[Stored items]
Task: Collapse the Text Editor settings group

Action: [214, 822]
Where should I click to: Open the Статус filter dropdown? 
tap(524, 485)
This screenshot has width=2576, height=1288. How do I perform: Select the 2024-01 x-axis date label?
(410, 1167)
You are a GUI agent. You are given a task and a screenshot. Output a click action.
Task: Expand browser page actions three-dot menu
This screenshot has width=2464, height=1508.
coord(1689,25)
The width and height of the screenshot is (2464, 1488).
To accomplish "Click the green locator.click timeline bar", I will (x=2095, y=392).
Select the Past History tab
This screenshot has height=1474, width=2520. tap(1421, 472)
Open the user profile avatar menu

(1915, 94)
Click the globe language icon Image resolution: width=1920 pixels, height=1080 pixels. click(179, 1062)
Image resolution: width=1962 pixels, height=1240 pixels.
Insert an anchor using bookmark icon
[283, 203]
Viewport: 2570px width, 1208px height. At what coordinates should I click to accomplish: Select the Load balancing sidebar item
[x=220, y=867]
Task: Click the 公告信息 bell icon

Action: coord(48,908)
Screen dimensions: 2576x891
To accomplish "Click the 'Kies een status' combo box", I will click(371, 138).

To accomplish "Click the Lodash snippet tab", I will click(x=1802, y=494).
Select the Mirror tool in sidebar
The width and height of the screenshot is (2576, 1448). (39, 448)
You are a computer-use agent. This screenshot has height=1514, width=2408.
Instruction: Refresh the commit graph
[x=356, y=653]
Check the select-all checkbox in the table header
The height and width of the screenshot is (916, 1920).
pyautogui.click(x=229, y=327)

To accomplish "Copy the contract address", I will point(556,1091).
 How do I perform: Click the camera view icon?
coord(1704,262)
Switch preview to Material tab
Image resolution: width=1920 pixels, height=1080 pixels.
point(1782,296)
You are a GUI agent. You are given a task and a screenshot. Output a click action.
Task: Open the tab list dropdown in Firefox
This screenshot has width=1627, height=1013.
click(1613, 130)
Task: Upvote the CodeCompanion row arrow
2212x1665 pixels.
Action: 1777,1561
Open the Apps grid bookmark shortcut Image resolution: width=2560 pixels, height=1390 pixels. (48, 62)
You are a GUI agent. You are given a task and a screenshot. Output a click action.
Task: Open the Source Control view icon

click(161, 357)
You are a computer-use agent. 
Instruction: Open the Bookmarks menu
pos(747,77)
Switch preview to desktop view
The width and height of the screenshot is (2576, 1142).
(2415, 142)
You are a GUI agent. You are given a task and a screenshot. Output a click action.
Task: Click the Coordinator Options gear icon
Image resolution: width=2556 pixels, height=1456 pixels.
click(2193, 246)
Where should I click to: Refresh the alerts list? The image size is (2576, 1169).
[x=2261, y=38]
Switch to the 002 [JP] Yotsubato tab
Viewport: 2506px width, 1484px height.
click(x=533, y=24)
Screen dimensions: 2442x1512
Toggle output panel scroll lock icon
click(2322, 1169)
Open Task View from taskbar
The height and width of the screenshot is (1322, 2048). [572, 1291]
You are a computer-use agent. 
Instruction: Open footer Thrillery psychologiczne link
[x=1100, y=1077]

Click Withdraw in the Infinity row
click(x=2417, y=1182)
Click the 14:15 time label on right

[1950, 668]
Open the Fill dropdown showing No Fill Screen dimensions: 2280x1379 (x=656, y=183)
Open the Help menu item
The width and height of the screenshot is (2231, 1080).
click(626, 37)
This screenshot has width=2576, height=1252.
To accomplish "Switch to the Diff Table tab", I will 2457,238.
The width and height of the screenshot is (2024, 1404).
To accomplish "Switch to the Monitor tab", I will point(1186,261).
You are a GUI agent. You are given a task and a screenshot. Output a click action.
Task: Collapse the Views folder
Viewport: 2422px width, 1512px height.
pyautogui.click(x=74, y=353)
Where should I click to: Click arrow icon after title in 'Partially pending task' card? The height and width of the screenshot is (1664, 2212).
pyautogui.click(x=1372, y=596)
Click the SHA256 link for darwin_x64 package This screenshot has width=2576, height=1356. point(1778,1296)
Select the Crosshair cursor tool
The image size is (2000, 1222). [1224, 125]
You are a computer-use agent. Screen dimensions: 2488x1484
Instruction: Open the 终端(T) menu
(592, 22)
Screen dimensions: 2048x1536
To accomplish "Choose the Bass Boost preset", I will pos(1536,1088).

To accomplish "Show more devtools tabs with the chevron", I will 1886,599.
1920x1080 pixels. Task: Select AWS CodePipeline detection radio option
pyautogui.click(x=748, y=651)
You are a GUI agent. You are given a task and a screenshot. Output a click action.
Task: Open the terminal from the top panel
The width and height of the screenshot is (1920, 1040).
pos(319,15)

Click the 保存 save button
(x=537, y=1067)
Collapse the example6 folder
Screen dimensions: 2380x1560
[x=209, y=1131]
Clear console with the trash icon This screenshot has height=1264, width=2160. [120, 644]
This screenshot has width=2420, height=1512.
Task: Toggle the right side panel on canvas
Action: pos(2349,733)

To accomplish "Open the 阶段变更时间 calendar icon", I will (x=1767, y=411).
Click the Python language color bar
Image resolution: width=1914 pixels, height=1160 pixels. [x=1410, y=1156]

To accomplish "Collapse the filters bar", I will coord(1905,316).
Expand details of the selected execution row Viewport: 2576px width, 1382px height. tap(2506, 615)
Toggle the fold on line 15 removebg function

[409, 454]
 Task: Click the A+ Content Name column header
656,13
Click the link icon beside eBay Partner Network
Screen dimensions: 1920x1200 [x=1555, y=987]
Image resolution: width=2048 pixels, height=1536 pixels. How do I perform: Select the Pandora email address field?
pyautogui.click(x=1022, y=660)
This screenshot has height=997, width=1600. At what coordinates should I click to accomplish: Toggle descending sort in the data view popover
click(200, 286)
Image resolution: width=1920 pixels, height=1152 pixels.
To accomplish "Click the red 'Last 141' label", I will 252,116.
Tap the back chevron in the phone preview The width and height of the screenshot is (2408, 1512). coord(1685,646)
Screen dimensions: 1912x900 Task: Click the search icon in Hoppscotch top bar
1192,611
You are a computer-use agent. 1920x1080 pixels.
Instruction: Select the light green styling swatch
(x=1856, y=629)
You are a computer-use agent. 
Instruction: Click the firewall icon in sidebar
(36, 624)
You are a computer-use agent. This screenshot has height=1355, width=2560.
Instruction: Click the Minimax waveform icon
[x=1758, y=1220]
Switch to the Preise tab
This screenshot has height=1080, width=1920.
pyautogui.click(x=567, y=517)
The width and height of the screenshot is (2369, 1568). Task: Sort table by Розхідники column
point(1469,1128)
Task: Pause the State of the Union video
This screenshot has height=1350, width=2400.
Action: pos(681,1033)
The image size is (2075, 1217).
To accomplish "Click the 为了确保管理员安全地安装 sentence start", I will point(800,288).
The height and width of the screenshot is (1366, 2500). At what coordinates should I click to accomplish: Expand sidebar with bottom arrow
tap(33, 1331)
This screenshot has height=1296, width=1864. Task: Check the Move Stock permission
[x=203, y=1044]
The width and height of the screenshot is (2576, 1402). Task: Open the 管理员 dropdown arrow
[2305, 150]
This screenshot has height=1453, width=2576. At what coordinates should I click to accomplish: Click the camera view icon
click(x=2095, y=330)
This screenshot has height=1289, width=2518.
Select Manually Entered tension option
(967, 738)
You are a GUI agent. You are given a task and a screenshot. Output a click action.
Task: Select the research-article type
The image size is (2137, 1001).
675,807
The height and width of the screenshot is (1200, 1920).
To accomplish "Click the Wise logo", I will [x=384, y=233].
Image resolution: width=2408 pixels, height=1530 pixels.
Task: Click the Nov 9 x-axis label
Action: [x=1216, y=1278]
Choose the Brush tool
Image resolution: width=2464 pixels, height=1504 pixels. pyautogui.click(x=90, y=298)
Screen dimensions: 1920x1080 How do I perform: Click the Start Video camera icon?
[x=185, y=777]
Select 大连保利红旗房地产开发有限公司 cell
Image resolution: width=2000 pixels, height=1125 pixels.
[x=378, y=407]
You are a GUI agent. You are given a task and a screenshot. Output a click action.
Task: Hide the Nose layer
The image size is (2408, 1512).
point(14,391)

:: Brief ::
Up to and including the last line of the data, copy each line exactly, starting with the line that contains "Image resolution: width=2000".

:: Exercise output ::
Image resolution: width=2000 pixels, height=1125 pixels.
[x=378, y=407]
You are a GUI agent. You are given a task and a screenshot. Output a click action.
Task: Hide the Nose layer
The image size is (2408, 1512).
point(14,391)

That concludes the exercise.